If a student is deficient in music theory or music history, that student may not enroll in 500-level music theory or music history courses until that deficiency is remedied. Study guides are available on the School of Music graduate studies page.


Program of Study—30 semester credits

All courses are available online.

18 credits

  • MUS 560 – Introduction to Graduate Studies in Music (2 credits)
  • MUS 553 – Seminar in Music Theory (2 credits)
  • MUS 550 – Seminar in Analysis (2 credits)
  • MUS 561 – Seminar in Literature of 20th Century Music (2 credits)
  • MUS 566 – Seminar in Music History: Baroque (2 credits)
  • 500-level Performance Studies (4 credits)
  • MUS 700/702 – Thesis or Special Project (4 credits; the final 2 credits must be taken in the semester in which the student takes the final oral exam)

12 credits minimum

  • MUS 500-level – Composition, Jazz Composition, Jazz Arranging
  • MUS 500-level – Conducting Studies
  • MUS 596 – Topics in Music (6 credits allowed, must be arranged with specific instructors)
  • MUS 362 – History of Jazz (3 credits)
  • MUS 363 – Women in Music (3 credits)
  • Online courses for 500-level credits not within the School of Music pertinent to the student’s musical goals.

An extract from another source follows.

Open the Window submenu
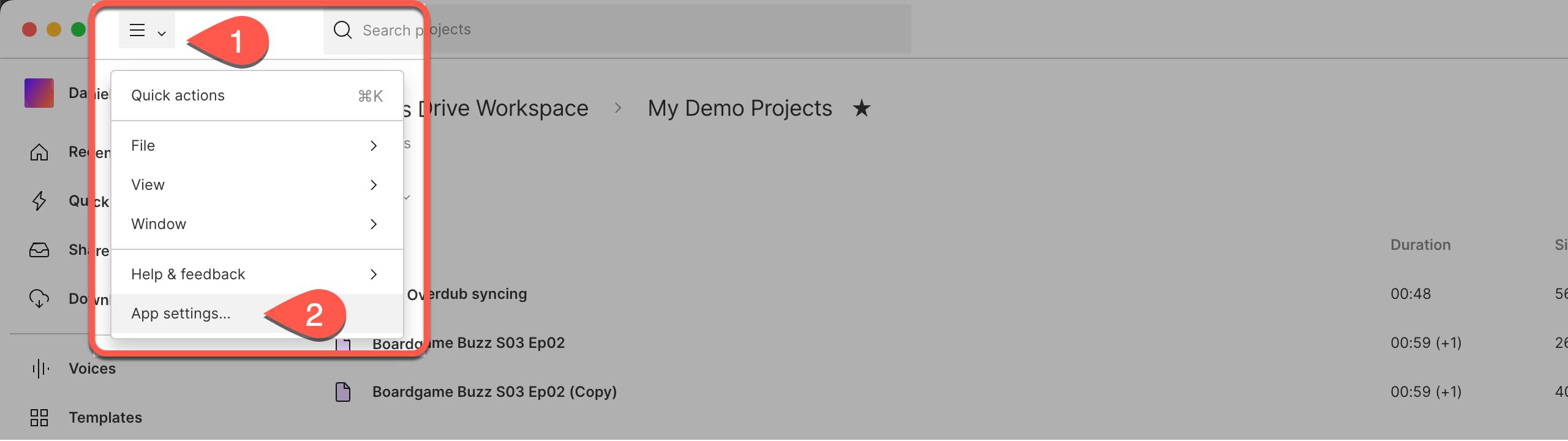 point(257,224)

Teaching and learning (T & L) courses are not available to graduate students in this program without separate application to the WSU College of Education.

12 credits minimum

The Thesis option allows an additional 5 credits of MUS 700, which is included in the 30 required credits. The final 2 credits must be taken in the semester in which the student takes the final oral exam.

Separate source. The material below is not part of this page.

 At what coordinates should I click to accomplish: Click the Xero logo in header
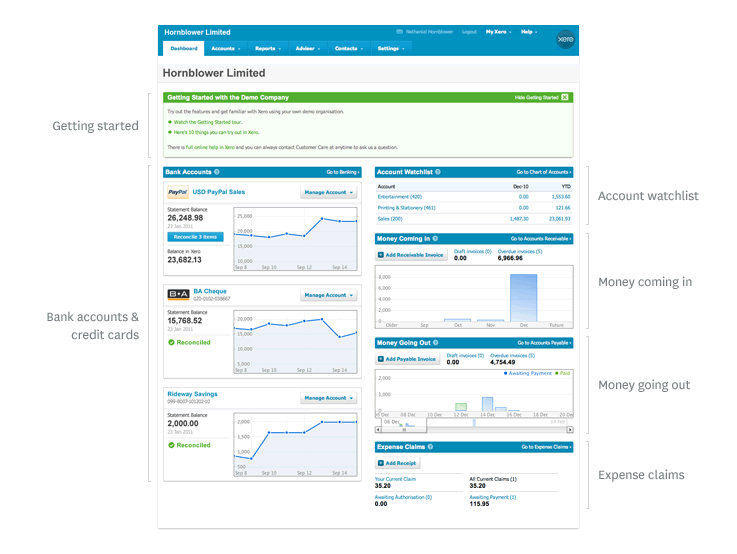point(563,34)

  • MUS 500-level – Composition, Jazz Composition, Jazz Arranging
  • MUS 500-level – Conducting Studies
  • MUS 596 – Topics in Music (6 credits allowed, must be arranged with specific instructors)
  • MUS 362 – History of Jazz (3 credits)
  • MUS 363 – Women in Music (3 credits)
  • Online courses for 500-level credits not within the School of Music pertinent to the student’s musical goals.

Teaching and learning (T & L) courses are not available to graduate students in this program without separate application to the WSU College of Education.